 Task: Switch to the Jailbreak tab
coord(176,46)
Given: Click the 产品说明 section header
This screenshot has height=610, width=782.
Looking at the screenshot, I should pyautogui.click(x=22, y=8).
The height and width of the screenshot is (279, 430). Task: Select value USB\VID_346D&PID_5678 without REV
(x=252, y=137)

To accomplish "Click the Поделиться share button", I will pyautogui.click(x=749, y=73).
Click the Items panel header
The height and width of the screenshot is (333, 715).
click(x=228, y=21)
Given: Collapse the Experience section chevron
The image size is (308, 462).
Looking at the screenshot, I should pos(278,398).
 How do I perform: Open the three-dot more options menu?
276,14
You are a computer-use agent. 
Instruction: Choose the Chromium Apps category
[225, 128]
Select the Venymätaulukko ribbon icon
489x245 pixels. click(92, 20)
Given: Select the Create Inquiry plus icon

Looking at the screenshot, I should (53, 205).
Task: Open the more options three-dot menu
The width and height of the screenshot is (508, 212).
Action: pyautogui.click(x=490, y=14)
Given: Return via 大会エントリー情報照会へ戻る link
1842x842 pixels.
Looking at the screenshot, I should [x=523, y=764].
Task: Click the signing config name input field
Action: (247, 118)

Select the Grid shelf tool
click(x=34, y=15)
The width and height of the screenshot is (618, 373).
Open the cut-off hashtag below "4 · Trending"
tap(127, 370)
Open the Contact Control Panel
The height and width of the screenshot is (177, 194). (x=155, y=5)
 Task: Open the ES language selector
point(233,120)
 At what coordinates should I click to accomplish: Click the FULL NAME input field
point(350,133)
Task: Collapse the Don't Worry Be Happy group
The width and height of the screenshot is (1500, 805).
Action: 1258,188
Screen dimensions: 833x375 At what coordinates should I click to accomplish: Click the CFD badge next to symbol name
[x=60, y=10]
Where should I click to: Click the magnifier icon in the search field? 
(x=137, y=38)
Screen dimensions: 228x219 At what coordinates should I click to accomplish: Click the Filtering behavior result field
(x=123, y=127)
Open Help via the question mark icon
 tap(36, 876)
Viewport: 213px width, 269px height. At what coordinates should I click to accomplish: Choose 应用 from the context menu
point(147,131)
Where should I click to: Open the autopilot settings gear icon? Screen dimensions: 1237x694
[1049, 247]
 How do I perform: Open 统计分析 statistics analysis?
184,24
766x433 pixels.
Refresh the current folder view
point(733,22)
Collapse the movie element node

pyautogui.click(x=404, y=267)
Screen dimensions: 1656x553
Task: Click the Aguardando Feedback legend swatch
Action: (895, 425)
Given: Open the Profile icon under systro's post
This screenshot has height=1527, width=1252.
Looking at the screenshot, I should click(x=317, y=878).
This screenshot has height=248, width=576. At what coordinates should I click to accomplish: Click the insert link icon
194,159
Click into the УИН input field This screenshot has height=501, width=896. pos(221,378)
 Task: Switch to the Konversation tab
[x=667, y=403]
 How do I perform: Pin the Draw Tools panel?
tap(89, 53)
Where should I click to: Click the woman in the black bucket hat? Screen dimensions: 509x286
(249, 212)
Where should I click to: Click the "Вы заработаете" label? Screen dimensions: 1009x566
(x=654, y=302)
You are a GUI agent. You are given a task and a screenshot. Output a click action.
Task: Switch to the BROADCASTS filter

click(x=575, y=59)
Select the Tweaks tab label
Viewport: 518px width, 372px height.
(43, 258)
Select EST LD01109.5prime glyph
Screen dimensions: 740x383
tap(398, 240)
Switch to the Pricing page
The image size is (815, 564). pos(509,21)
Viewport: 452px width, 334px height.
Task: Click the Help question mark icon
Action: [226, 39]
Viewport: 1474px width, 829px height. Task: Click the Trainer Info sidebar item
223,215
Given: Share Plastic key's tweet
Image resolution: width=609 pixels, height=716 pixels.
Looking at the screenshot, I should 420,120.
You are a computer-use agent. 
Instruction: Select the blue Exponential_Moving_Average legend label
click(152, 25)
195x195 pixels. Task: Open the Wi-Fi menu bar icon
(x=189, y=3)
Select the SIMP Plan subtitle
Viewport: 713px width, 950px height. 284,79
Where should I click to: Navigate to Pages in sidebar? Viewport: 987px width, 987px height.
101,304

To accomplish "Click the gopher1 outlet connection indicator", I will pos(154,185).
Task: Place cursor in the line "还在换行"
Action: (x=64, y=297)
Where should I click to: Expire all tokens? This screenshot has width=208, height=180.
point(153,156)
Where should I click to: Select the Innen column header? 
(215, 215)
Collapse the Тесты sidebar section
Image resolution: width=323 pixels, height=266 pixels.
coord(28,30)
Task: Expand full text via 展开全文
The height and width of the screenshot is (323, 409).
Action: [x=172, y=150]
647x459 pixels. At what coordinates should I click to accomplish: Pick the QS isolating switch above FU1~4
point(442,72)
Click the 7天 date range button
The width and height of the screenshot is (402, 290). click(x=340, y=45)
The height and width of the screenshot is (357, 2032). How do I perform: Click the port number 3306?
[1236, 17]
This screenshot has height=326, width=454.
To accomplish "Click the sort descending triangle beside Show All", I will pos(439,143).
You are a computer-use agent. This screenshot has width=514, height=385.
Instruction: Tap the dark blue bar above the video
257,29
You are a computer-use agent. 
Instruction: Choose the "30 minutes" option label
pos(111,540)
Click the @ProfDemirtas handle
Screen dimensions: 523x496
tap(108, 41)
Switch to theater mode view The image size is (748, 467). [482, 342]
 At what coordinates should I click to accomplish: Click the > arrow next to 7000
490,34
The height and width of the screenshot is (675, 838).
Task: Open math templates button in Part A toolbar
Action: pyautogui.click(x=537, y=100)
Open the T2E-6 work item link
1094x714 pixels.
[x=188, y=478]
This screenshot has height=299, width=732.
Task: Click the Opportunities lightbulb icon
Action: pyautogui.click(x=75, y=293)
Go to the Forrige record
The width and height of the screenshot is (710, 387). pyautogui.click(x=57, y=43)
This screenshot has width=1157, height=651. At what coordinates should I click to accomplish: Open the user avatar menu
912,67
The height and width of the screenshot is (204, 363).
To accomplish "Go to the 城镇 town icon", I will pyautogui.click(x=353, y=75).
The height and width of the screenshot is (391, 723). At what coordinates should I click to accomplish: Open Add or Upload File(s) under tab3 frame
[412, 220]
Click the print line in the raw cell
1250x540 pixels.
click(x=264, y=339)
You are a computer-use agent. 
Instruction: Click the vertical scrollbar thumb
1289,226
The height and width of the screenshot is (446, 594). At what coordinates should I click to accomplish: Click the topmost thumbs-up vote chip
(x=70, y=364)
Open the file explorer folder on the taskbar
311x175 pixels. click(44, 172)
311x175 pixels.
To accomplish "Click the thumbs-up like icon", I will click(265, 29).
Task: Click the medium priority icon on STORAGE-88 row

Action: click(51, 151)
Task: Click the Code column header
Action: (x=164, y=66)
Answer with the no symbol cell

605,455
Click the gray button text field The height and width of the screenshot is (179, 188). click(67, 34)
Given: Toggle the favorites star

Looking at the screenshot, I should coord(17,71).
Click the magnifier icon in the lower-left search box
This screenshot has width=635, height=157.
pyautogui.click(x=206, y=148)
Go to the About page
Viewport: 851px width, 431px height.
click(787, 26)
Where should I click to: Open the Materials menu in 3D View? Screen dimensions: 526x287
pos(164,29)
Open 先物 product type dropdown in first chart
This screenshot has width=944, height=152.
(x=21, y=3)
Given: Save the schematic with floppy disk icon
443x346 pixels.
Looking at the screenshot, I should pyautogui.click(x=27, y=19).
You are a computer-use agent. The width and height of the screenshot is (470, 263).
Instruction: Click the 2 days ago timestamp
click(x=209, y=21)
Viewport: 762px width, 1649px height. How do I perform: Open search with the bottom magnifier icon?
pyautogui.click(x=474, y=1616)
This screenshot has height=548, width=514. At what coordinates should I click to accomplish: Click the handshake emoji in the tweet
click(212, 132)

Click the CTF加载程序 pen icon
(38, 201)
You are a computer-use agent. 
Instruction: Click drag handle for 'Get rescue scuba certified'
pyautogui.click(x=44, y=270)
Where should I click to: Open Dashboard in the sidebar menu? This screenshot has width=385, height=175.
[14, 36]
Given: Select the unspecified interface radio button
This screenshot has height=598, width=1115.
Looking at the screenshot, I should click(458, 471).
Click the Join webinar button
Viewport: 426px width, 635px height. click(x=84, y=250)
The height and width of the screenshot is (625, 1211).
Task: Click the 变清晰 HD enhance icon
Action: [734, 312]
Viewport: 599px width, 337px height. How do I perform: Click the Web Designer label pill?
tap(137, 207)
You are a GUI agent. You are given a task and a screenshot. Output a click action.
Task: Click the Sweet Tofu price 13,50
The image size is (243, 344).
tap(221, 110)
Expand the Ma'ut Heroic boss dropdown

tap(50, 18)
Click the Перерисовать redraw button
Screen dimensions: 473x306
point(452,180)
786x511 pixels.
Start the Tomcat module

ACTIVITY:
From the material above, copy exactly the lines between the line holding "Given: Toggle the favorites star" and the line holding "You are a computer-use agent. The", inclusive, and only those.

OUTPUT OF THE TASK:
Given: Toggle the favorites star

Looking at the screenshot, I should coord(17,71).
Click the magnifier icon in the lower-left search box
This screenshot has width=635, height=157.
pyautogui.click(x=206, y=148)
Go to the About page
Viewport: 851px width, 431px height.
click(787, 26)
Where should I click to: Open the Materials menu in 3D View? Screen dimensions: 526x287
pos(164,29)
Open 先物 product type dropdown in first chart
This screenshot has width=944, height=152.
(x=21, y=3)
Given: Save the schematic with floppy disk icon
443x346 pixels.
Looking at the screenshot, I should pyautogui.click(x=27, y=19).
You are a computer-use agent. The width and height of the screenshot is (470, 263).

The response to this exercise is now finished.